Politique et humour
Les grands indices européens, américains et asiatiques ont décroché mercredi et jeudi matin. La santé de l’économie mondiale, et particulièrement celle des Etats-Unis et de la zone euro, inquiète les investisseurs.
Les investisseurs ont l’œil rivés sur leurs comptes personnels et sur ceux des bourses mondiales, comme d'habitude, l'espoir de croissance est battu en brèche par la réalité des marchés, situation dont ils sont passablement responsables, je les vois trembler et implorer les banques centrales pour que celles ci relancent la planche à billets , mais comme il est dit de façon politiquement correct qu'elles rachètent les avoirs toxiques, en gros les dettes des états et celles des grandes banques privées pour éviter l'effondrement des monnaies, tout ça pour faire simple, de façon à ne pas affoler le petits épargnant dont on sait qu'il sera tondu jusqu'à l'os, c'est dire.

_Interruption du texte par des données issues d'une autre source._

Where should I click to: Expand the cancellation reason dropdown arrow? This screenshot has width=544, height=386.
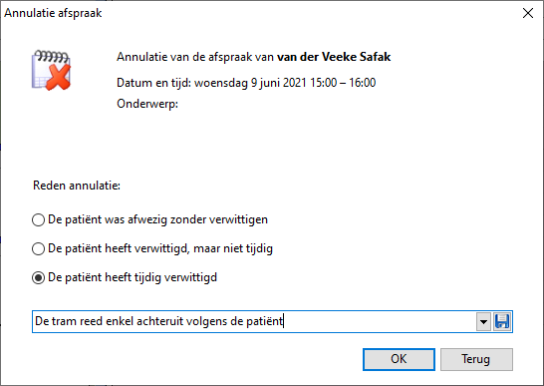coord(483,321)
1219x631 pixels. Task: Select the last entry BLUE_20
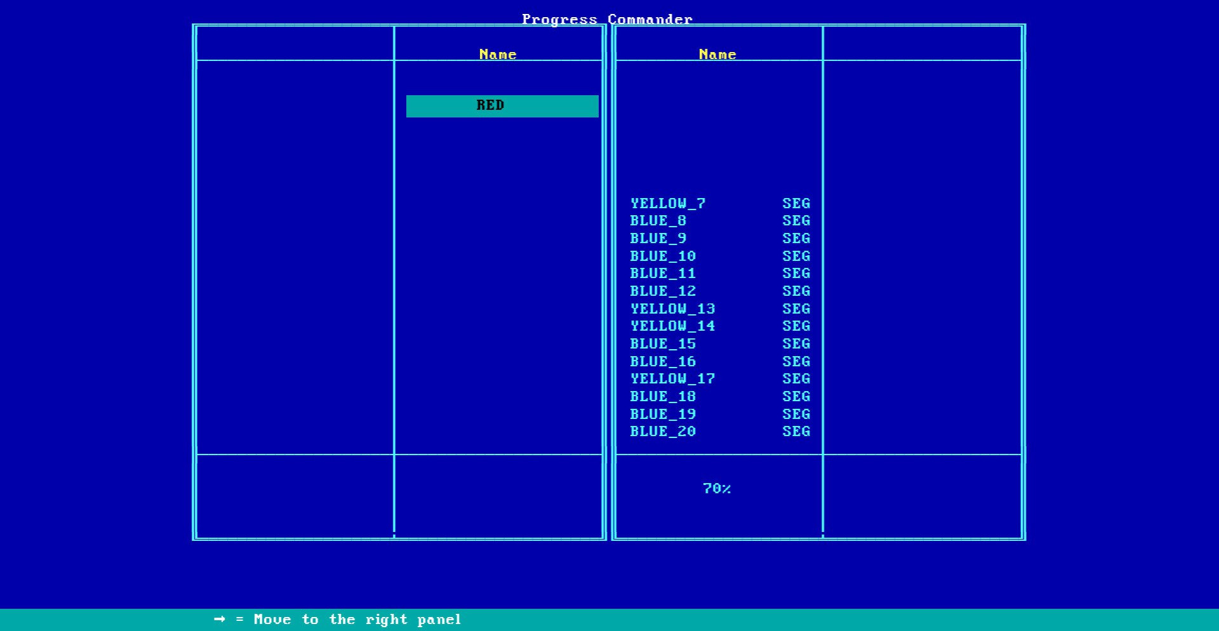pyautogui.click(x=663, y=432)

Les investisseurs ont pris peur après la publication d’indicateurs macroéconomiques américains décevants, qui ont attisé les inquiétudes sur l’économie mondiale.
Personne ne réfléchit, tout ce petit monde tremble et pleure les potentiels de gain balayé par l'absence de croissance.

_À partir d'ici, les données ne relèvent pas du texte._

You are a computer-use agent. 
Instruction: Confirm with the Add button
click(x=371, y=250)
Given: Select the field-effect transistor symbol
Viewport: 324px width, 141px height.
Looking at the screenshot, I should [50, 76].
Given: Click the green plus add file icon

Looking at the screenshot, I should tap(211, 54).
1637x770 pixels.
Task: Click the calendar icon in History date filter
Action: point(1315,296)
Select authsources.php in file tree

Dans la foulée, Berlin a revu en forte baisse ses prévisions de croissance pour 2014 et 2015, à respectivement 1,2 % et 1,3 % (contre 1,8 % et 2 % précédemment).
Non, les boursicoteurs n'ont pas attrapé la fièvre spéculative, le monde va mal de la faute des institutions financières qui restent comme toujours à la recherche de profits de plus en plus exorbitants.